### DATASET

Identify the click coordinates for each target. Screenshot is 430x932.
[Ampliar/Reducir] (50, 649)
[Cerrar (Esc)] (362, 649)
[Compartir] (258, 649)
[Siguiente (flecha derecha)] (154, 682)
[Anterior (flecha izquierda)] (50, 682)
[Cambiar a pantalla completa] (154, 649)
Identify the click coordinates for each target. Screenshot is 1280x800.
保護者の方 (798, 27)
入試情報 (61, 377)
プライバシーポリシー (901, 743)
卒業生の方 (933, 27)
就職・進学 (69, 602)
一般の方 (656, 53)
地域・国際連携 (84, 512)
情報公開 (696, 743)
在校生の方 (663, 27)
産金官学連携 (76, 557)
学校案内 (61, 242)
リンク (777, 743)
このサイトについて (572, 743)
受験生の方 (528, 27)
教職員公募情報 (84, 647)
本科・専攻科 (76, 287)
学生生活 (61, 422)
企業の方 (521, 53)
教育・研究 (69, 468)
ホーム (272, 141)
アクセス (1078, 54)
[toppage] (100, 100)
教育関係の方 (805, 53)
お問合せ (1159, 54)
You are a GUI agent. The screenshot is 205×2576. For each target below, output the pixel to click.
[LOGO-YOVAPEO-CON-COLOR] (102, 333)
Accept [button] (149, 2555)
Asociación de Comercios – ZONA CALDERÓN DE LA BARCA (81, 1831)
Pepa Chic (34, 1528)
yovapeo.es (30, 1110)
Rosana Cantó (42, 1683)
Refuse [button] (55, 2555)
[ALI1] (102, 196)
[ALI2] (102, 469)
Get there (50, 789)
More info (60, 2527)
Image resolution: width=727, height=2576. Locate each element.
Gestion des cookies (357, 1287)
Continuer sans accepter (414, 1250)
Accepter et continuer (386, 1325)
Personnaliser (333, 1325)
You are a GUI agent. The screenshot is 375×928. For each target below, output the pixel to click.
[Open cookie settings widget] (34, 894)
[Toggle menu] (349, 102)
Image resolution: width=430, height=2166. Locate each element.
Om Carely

### INSTRUCTIONS TO FOLLOW
Out of the preceding entries, pull each line that contains the word "Image".

### SOLUTION TO THE PROBLEM
Image resolution: width=727, height=2576. Locate each element.
Image resolution: width=430, height=2166. Locate each element.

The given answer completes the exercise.